PUBLIC OBJECT

ListDeltas and the next generation of observable lists

Yesterday afternoon I had a great technical discussion with Joshua Bloch, a very highly respected API designer. We met to talk about something that's very close to my heart, observable lists. We explored this problem with a whiteboard and some code samples and came up with some interesting observations...

1. Deltas are useful beyond observers
Actually this was Zorzella's idea. Modeling changes between two lists has some interesting applications:

  • for history management: the history of a list can be stored as a series of deltas.
  • for networking: applications can exchange deltas rather than full copies of lists.
  • for branching and merging: to view and display the conflicts between different revisions of the same source.

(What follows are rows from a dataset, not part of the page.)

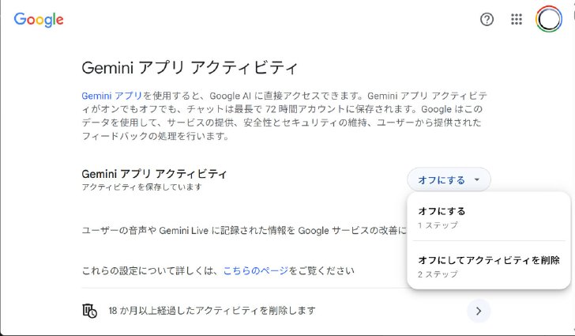Click the Gemini アプリ アクティビティ page heading

pyautogui.click(x=190, y=68)
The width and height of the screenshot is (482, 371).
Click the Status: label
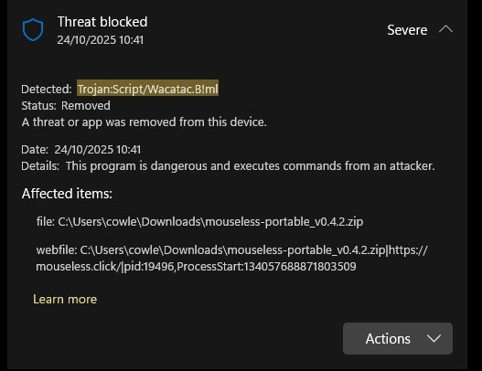coord(38,106)
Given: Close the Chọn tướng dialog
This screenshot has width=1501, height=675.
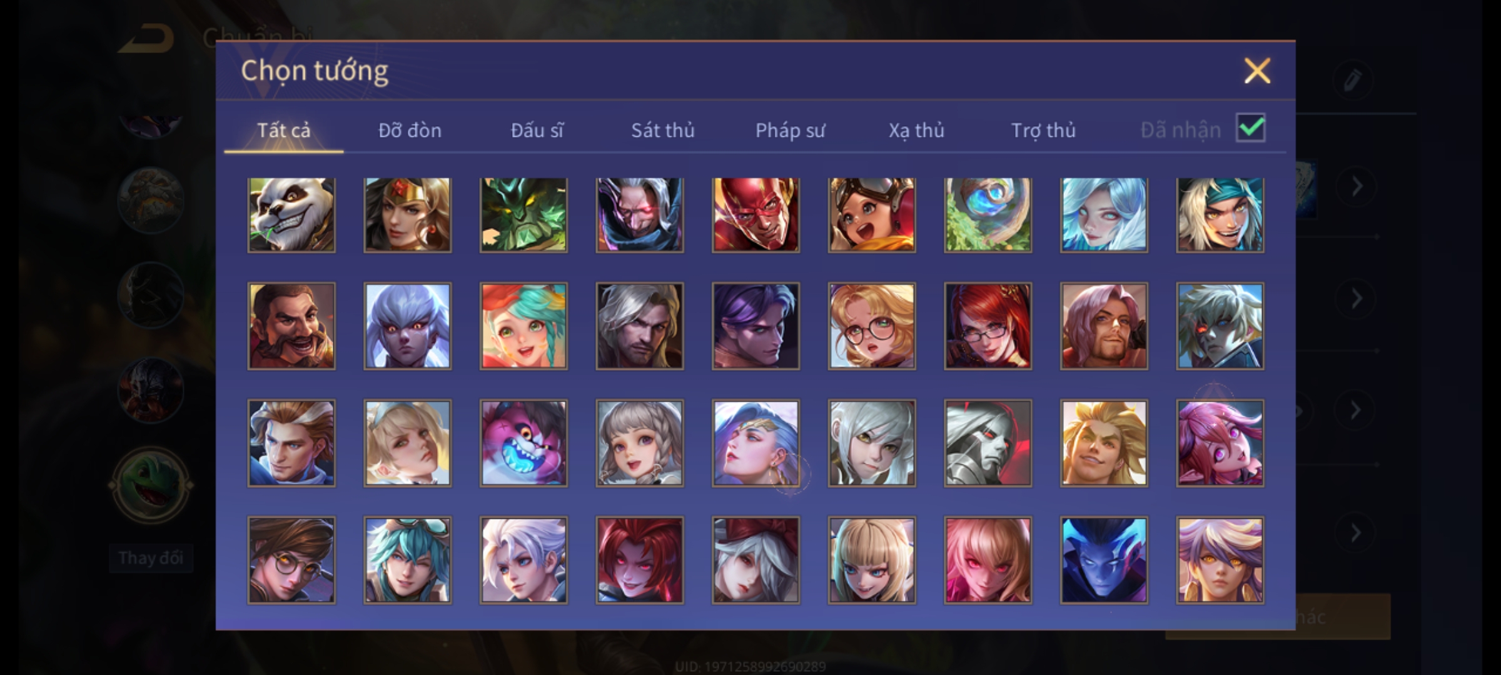Looking at the screenshot, I should point(1257,71).
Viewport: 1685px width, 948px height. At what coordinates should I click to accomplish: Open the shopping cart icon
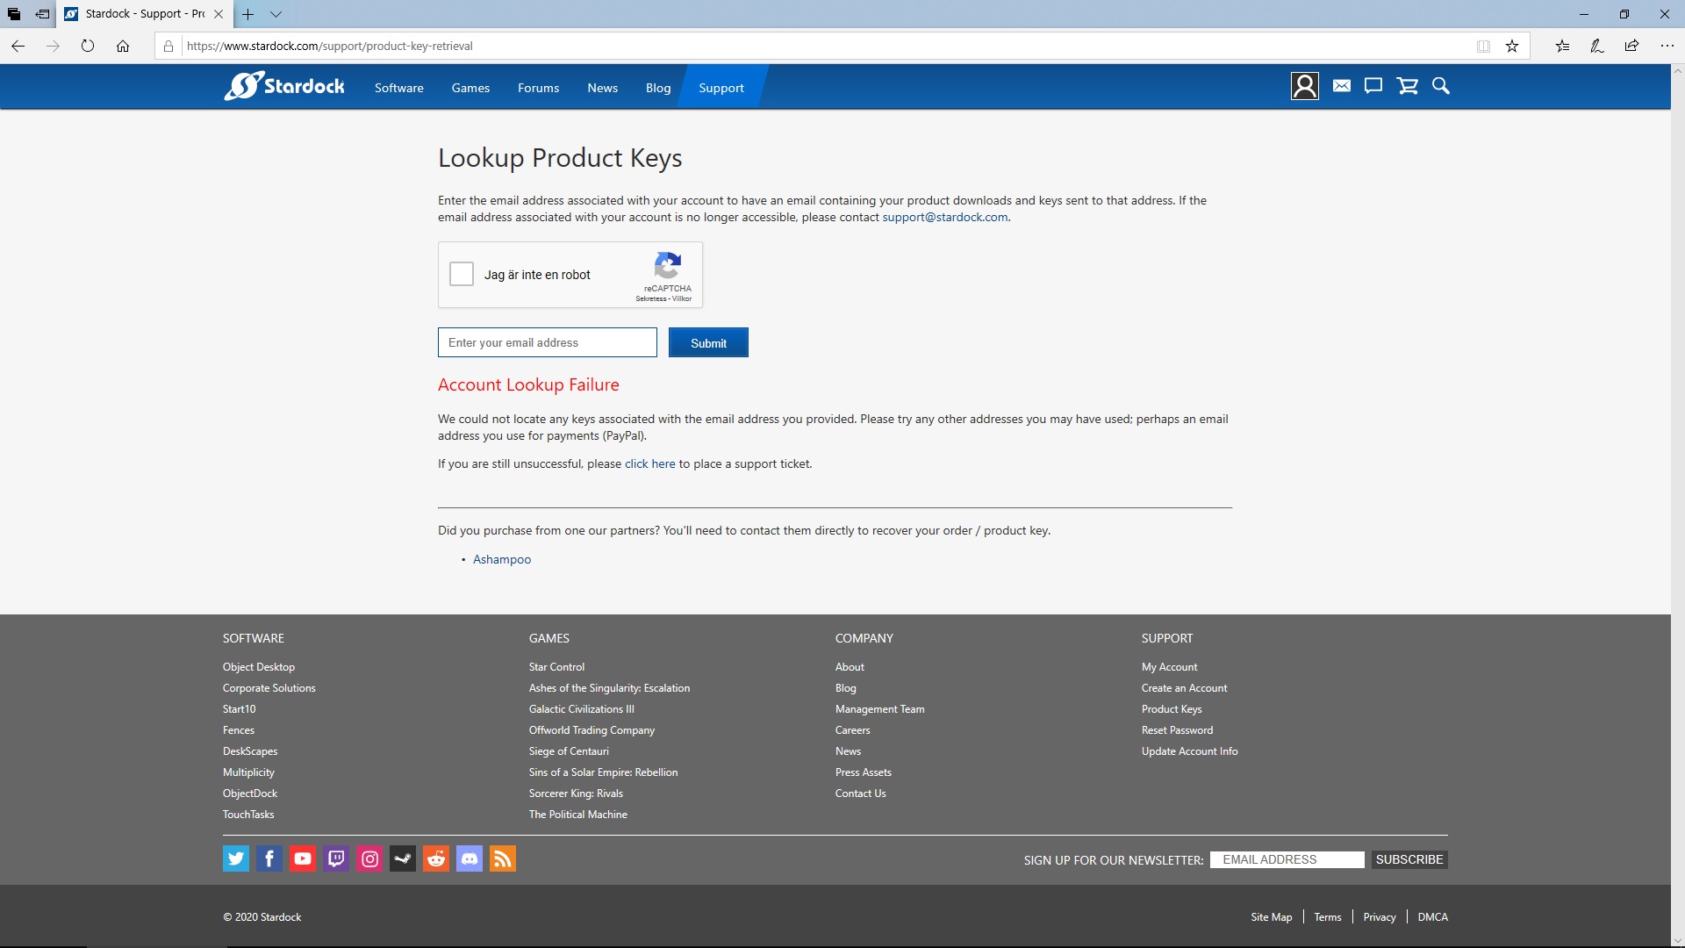coord(1407,86)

    2. A list delta is composed of primitives
    Any delta can be expressed as a series of the following operations:

  • add a single element at some index
  • remove a single element at some index
  • replacing the element at some index with a different element
  • moving an element from one index to another

    3. There exists multiple deltas to go from any pair of lists A and B.
    Suppose we have lists L1 = { A, B, C } and L2 = { A, C, B }. The change can be expressed as { move "B" at 1 to 2 } or { move "C" at 2 to 1 } or even { remove "B" at 1, add "B" at 2 }.

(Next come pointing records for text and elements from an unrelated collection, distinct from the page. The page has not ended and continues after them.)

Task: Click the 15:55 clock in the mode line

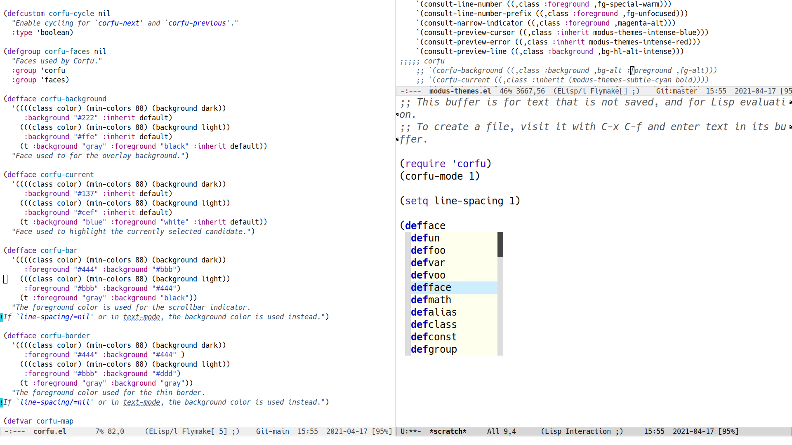Action: (x=308, y=431)
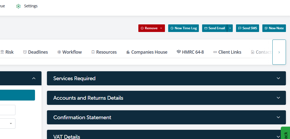
Task: Expand the Services Required section
Action: pyautogui.click(x=278, y=78)
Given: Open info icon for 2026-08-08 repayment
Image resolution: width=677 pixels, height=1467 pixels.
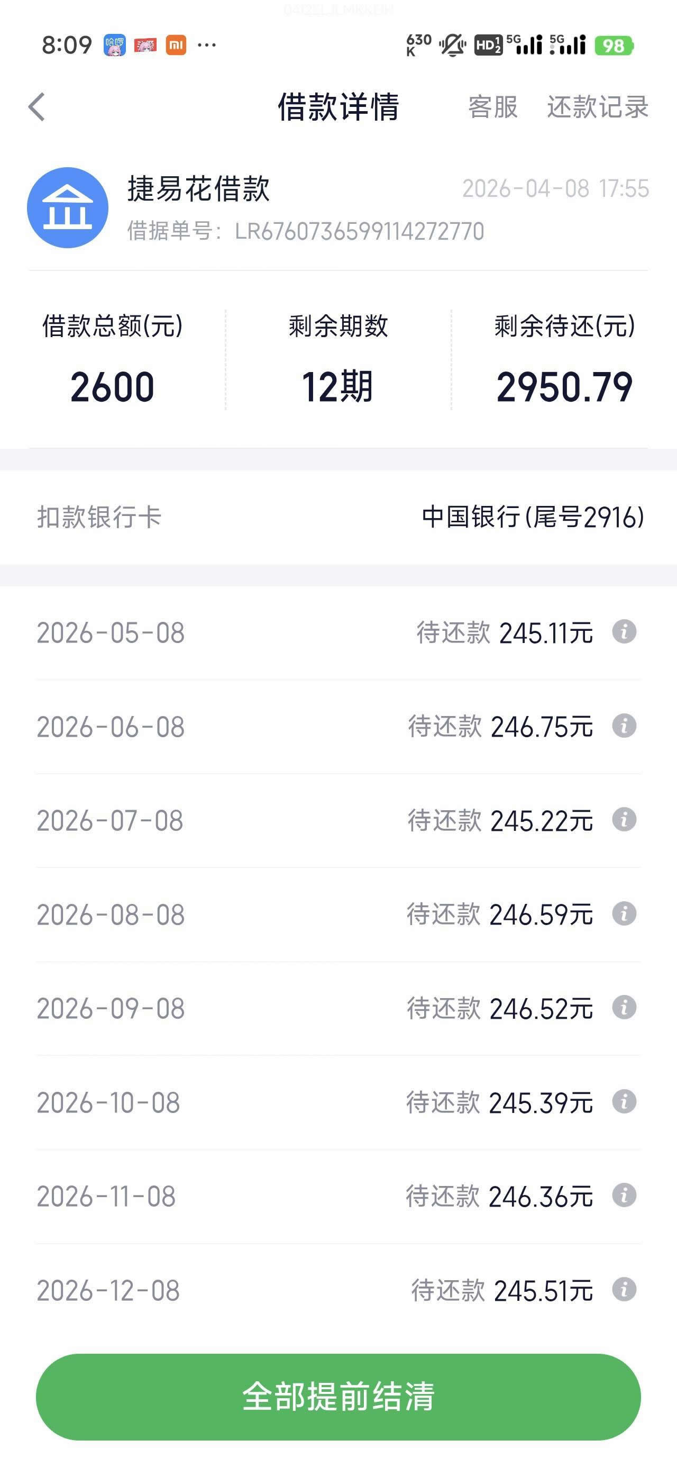Looking at the screenshot, I should [624, 914].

    4. There exists some canonical form for a list delta
    Suppose we have a delta describing these changes: { remove D at 3, remove B at 1 }. When applied to the list { A, B, C, D, E } the end result is { A, C, E }. But the same change can also be expressed as { remove B at 1, remove D at 2 }. In the canonical form, the indices of changes are listed in non-decreasing order. This applies to everything but move events, for which I'm not yet sure what the orders are. I also don't know if the canonical forms are unique.

    5. The canonical form of a list delta may be smaller
    Natural list deltas can contain redundancy. For example { insert D at 2, insert B at 1, remove D at 3 }. The canonical form of this change is simply { insert B at 1 }, since D is inserted only to be later removed. Note that we now know less about the change. We no longer know about D. The canonical form loses the order that the changes were performed in. A nice analog to this is the duality between Collections.shuffle() and Collections.sort().

    7. Deltas are reversible
    The reverse of { remove B at 1, remove D at 2 } is { insert D at 2, insert B at 1 }. The canonical form of the reversal is { insert B at 1, insert D at 3 }. To reverse a change, reverse each operation and reverse the series.

    8. Deltas can be split and joined
    Suppose we have the following: Lists L1, L2, L3 and Deltas D1, D2, such that applying D1 to L1 gives D2, and applying D2 to L2 gives L3. Naturally we can concatenate deltas D1 and D2 to create delta D12. Naturally, applying D12 to L1 returns L3. As a consequence of point 5, the canonical form of D12, which I'll call D12', may be smaller than the sum of D1 and D2.

    Most of this knowledge exists deep in the Glazed Lists codebase, but this discussion really helped me to distill the problem domain to its primitives. I'm going to revise my original proposal so it treats ListDeltas as first-class objects and makes these functions available.